_OBJETIVO DE LA TAREA_: Devuelve, copiándolas sin cambios, todas las líneas de abajo en las que aparece la palabra "This".

_ENTRADAS DE DATOS_:
____________

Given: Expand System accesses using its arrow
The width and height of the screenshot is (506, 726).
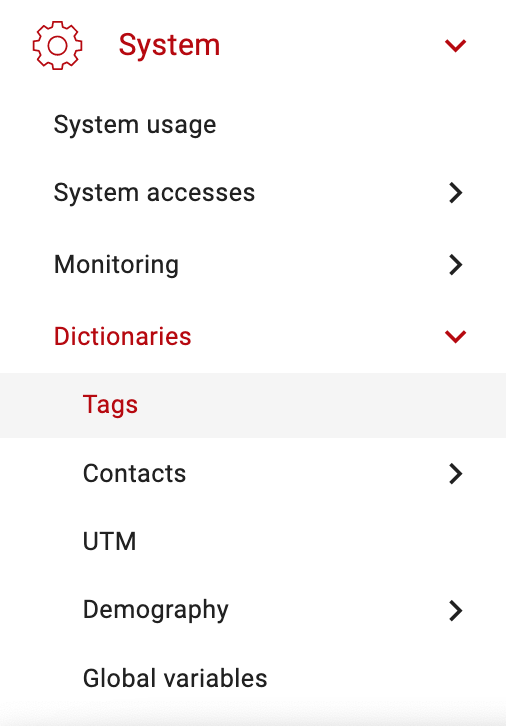Looking at the screenshot, I should pyautogui.click(x=456, y=193).
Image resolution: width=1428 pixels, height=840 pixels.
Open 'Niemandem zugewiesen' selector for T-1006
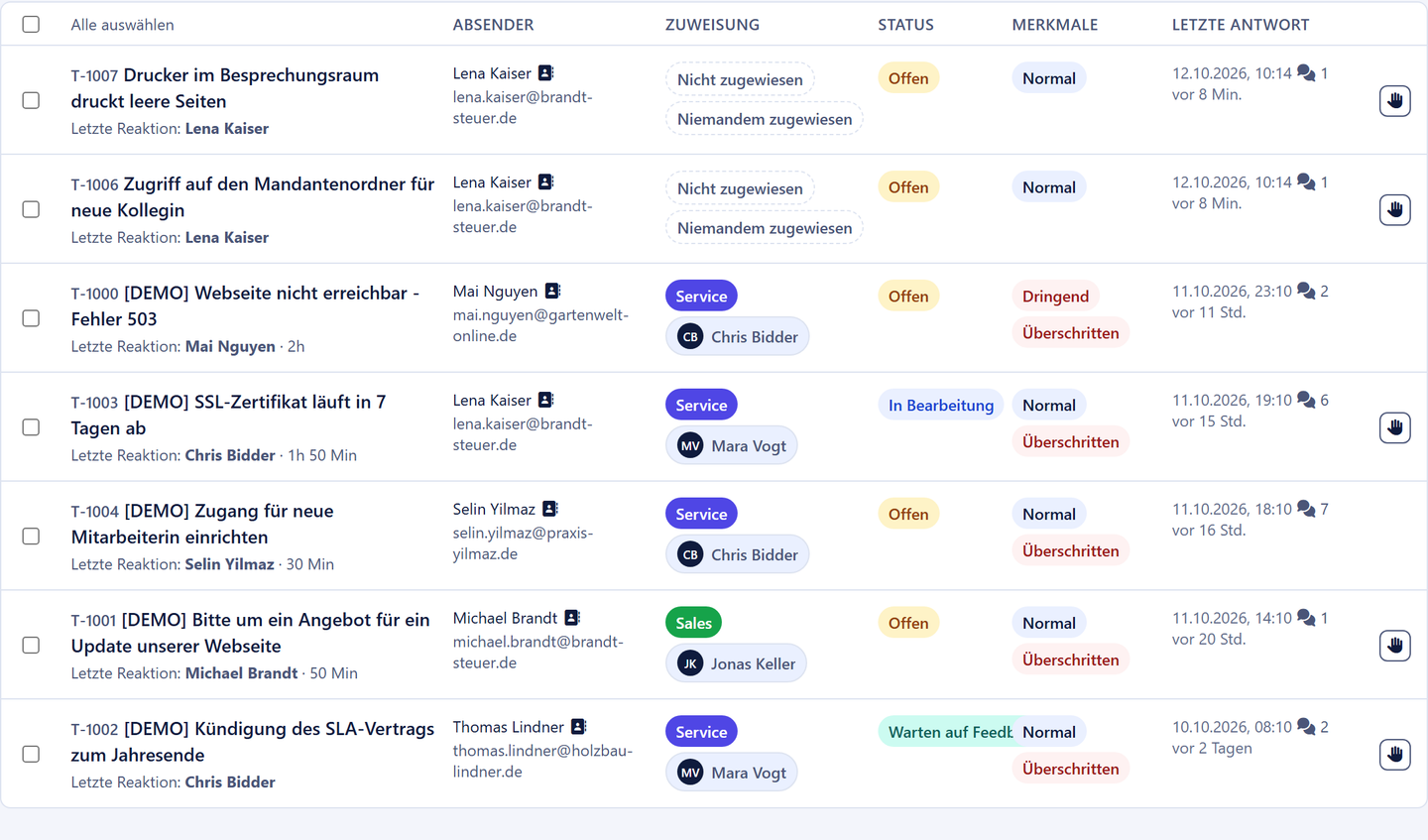[765, 228]
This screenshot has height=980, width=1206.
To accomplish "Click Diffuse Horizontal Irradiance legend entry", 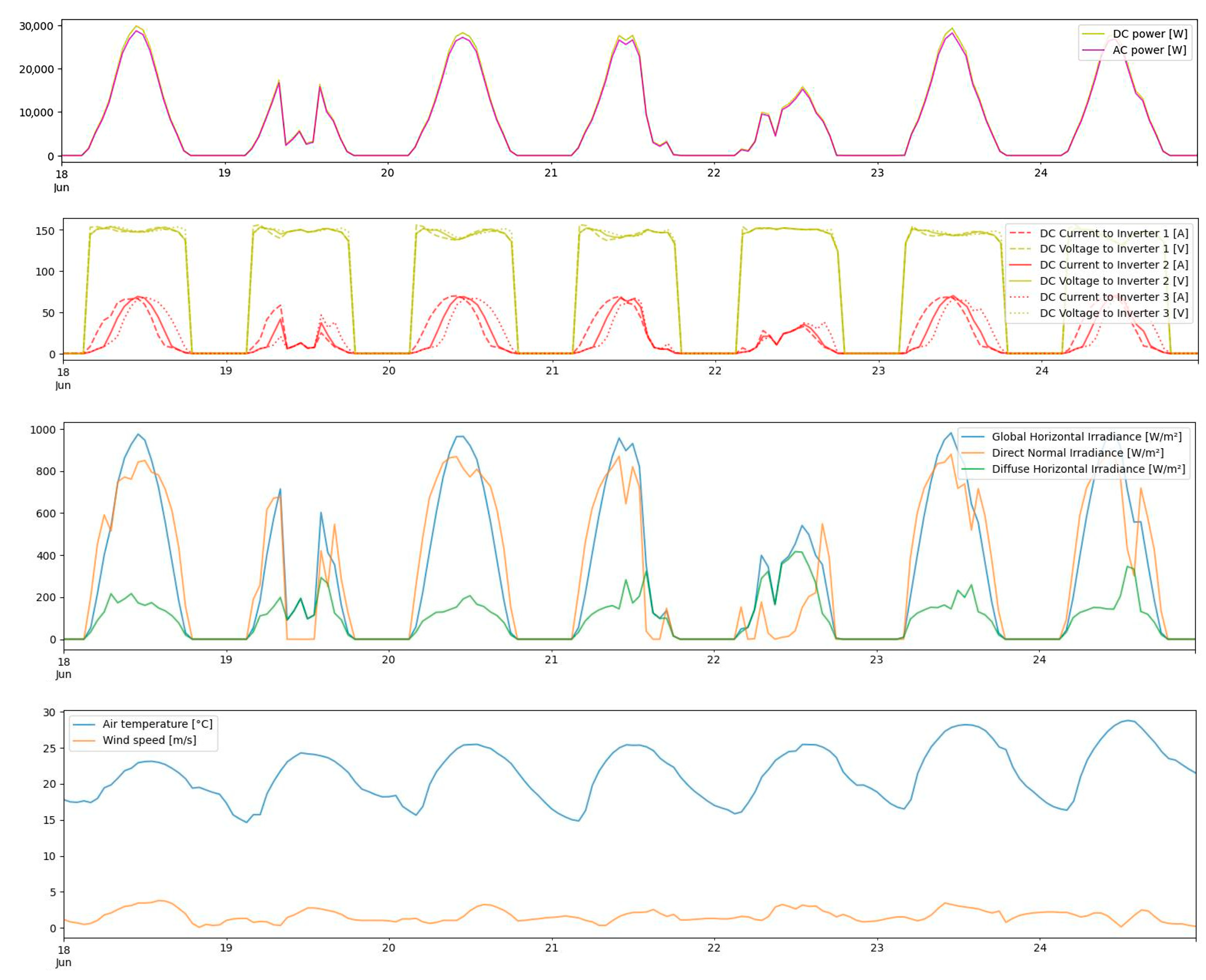I will pos(1088,469).
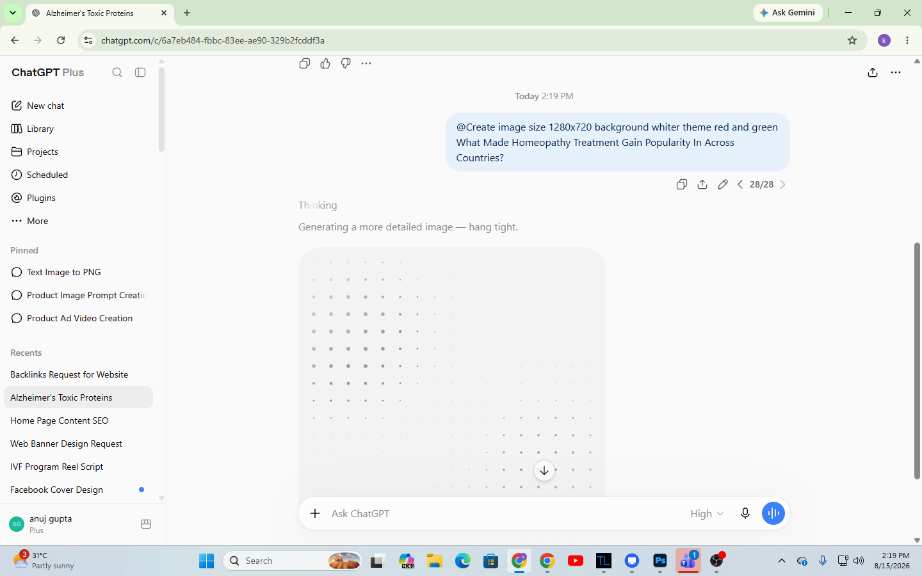The image size is (922, 576).
Task: Open the browser tab list chevron
Action: (12, 12)
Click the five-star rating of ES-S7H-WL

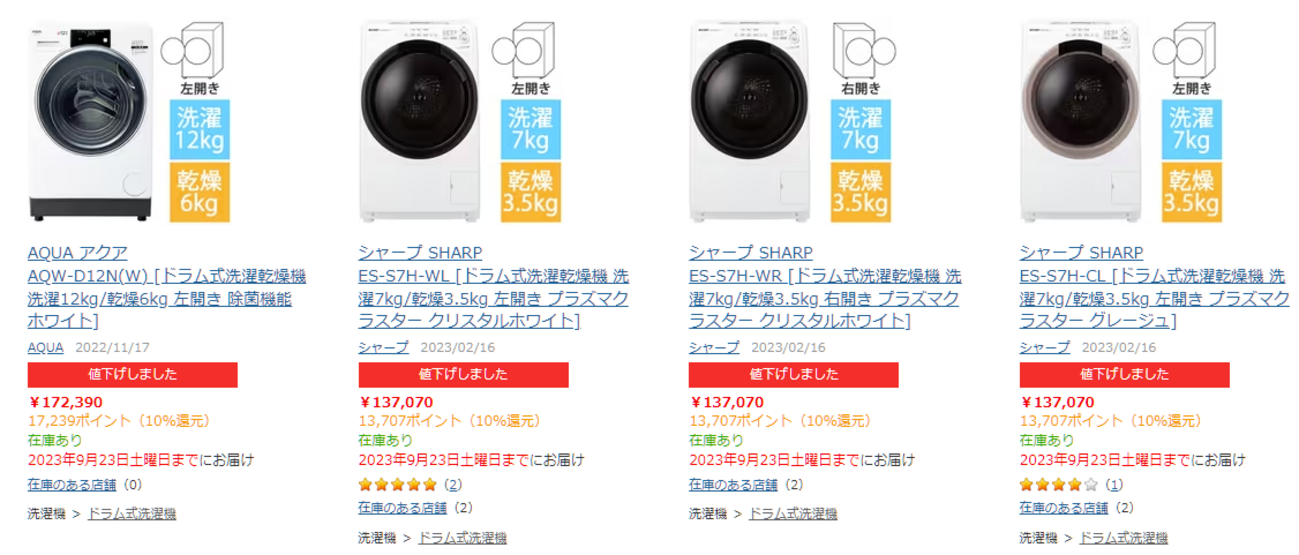(398, 485)
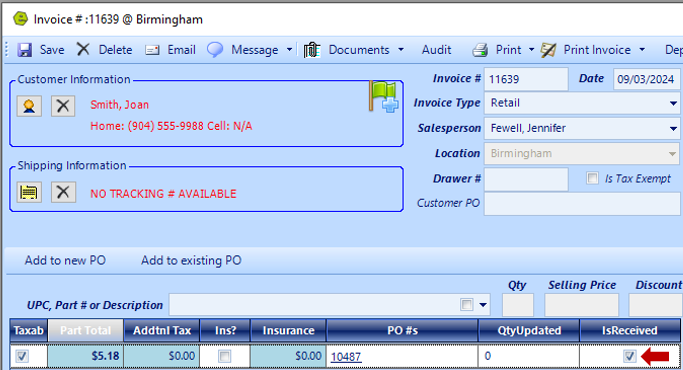Click the Email envelope icon
The width and height of the screenshot is (683, 370).
point(152,50)
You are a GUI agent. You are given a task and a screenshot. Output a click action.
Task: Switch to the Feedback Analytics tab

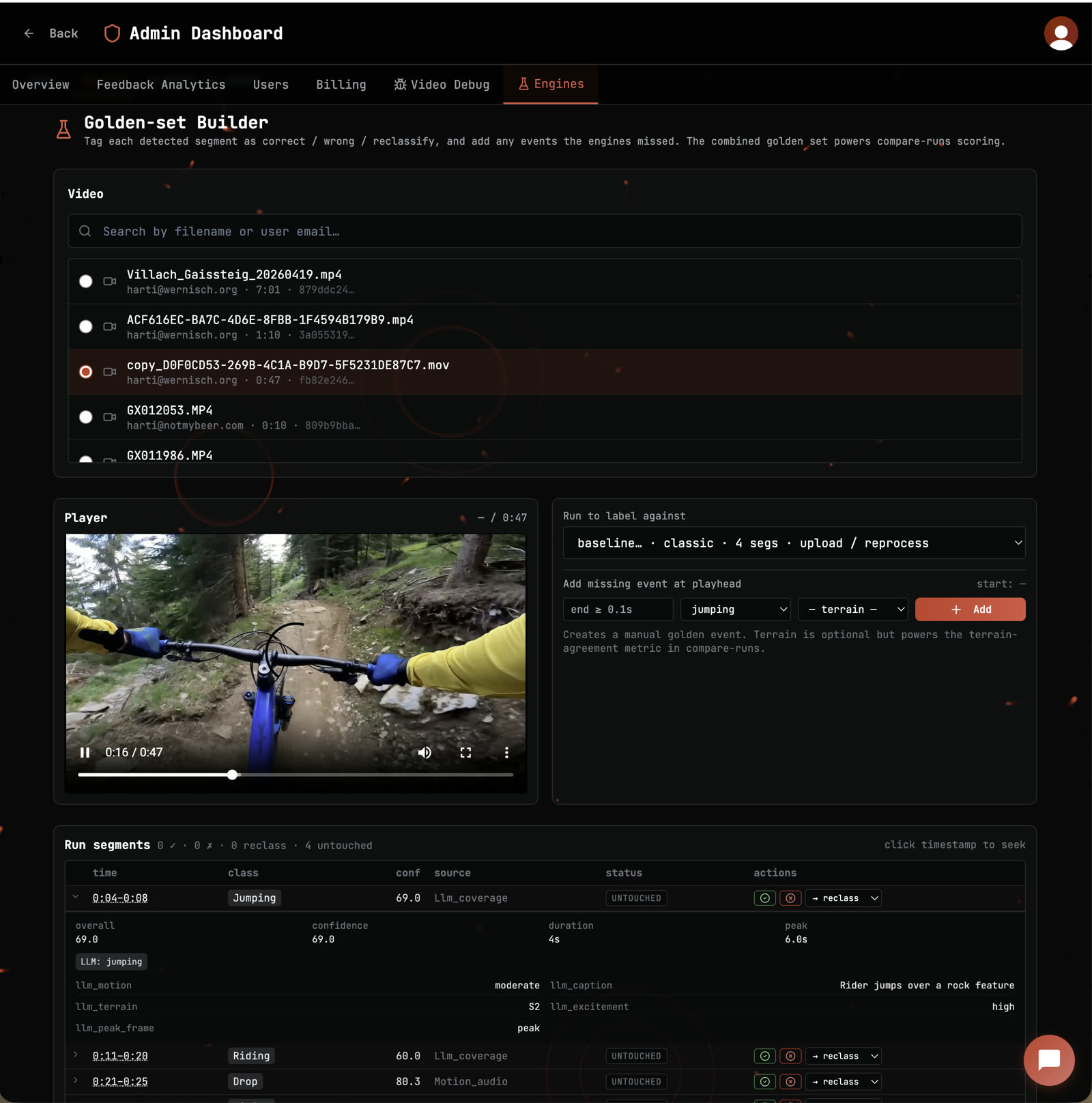coord(161,85)
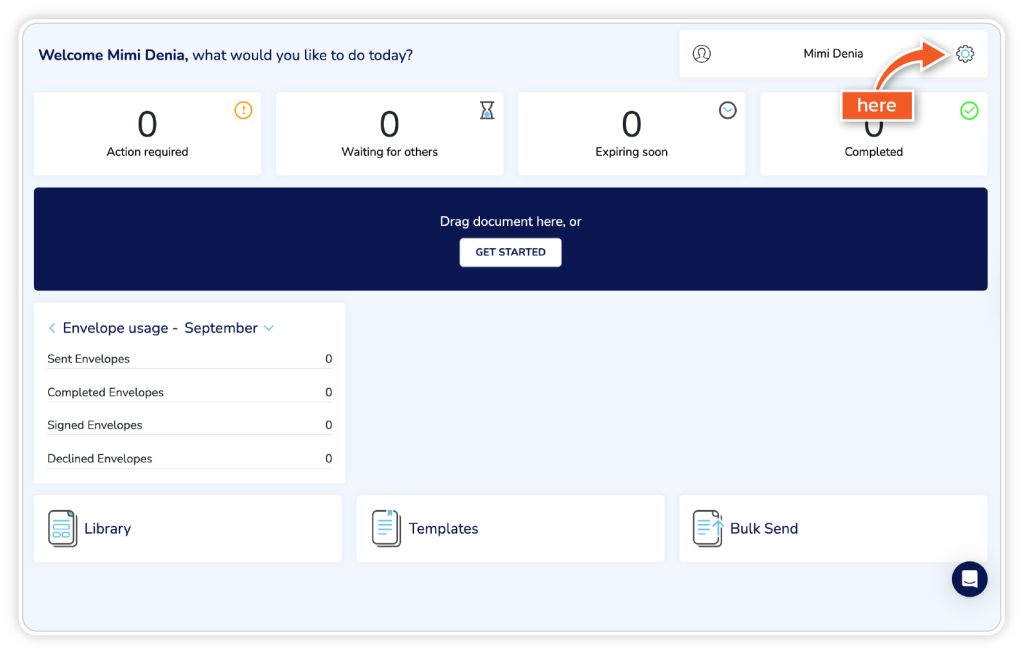The width and height of the screenshot is (1024, 654).
Task: Open the Bulk Send card
Action: click(833, 528)
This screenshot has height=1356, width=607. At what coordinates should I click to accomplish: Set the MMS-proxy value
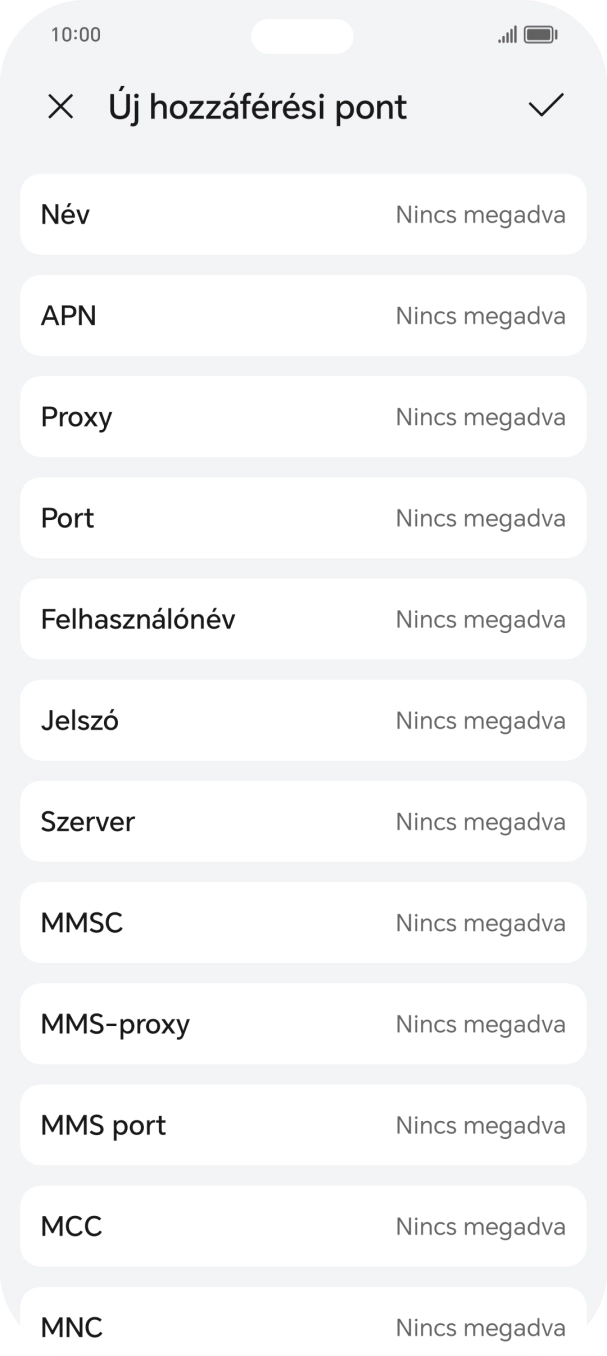pos(303,1023)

____________

_RESULTADO DEL EJERCICIO_:
This screenshot has height=980, width=1206.
This screenshot has height=1356, width=607. At what coordinates should I click to accomplish: Set the MMS-proxy value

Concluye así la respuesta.